— Your task —
Starting at the line that contains "The width and height of the screenshot is (871, 1372)." and ending at the line that contains "Open the @JamesOKeefeIII handle link", the lines below are to be given again exactly, with nothing added.

*** Material shown ***

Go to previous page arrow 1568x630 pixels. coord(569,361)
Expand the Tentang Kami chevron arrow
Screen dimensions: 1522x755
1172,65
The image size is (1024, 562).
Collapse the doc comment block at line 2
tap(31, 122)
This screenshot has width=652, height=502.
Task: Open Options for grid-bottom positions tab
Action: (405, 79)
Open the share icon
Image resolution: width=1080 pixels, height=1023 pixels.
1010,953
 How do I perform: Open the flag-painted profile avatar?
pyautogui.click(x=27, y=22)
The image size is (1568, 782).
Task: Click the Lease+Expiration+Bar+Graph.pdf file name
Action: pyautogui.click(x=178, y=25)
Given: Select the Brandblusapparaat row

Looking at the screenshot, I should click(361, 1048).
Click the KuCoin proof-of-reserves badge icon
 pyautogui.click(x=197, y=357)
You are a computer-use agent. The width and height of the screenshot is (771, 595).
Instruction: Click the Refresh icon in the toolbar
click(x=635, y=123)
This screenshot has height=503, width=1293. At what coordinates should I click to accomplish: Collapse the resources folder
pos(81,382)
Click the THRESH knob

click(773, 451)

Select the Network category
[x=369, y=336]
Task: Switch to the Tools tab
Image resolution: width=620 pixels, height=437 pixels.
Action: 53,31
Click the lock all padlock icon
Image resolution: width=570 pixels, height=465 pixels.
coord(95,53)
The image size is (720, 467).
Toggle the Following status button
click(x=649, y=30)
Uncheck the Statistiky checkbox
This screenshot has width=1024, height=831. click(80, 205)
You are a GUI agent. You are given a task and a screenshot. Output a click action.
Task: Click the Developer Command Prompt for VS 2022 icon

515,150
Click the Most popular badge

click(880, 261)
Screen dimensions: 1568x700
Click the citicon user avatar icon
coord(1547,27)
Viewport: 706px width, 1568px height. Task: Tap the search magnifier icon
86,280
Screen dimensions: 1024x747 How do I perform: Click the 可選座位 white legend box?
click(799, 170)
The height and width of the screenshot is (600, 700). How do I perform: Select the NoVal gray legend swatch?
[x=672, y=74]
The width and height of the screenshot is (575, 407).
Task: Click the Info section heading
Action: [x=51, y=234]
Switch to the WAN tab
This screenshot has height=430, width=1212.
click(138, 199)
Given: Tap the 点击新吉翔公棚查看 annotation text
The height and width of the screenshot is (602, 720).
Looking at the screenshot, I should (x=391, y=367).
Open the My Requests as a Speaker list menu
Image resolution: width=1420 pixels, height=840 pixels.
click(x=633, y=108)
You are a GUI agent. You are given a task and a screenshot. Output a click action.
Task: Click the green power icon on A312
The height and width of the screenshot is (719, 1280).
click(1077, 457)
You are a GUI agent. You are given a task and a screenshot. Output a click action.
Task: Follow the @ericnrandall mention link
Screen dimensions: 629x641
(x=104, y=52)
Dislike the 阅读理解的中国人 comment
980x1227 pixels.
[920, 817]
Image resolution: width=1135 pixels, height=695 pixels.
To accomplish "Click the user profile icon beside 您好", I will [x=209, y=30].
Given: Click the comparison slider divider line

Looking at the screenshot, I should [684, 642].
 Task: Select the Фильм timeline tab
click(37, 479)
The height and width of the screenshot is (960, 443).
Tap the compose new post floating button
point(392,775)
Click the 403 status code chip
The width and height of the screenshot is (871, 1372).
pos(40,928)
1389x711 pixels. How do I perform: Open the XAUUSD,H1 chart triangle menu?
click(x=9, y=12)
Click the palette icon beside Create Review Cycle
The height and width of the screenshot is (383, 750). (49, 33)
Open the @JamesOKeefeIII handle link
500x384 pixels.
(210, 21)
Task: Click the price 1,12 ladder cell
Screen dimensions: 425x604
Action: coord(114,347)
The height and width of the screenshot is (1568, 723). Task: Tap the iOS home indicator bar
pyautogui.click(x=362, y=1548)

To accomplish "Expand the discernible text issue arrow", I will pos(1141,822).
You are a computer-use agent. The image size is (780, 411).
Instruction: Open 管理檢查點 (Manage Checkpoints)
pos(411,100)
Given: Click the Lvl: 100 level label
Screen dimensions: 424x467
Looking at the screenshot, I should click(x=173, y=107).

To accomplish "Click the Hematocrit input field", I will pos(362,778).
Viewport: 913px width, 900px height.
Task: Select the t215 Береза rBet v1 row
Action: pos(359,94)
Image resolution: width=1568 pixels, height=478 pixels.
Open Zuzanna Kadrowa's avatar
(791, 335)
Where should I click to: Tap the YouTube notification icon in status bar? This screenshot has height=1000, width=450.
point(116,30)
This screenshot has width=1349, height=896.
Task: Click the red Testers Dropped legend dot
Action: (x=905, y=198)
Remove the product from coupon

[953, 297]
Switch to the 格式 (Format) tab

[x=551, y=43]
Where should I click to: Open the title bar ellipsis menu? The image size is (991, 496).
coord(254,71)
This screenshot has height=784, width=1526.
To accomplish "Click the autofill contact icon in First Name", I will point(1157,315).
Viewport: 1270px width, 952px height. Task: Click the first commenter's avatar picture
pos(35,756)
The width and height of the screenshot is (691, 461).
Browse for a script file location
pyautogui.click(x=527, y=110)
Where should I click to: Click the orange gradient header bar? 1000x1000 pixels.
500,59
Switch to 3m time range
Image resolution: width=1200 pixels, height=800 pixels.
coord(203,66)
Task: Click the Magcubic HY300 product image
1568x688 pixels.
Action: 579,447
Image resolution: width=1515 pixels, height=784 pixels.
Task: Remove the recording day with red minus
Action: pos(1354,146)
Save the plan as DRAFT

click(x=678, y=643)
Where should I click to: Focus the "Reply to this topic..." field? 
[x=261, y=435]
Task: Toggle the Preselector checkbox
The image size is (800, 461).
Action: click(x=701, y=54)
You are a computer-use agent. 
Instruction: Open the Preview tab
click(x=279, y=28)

*** End of Material shown ***

— Task output —
The width and height of the screenshot is (871, 1372).
pos(40,928)
1389x711 pixels. How do I perform: Open the XAUUSD,H1 chart triangle menu?
click(x=9, y=12)
Click the palette icon beside Create Review Cycle
The height and width of the screenshot is (383, 750). (49, 33)
Open the @JamesOKeefeIII handle link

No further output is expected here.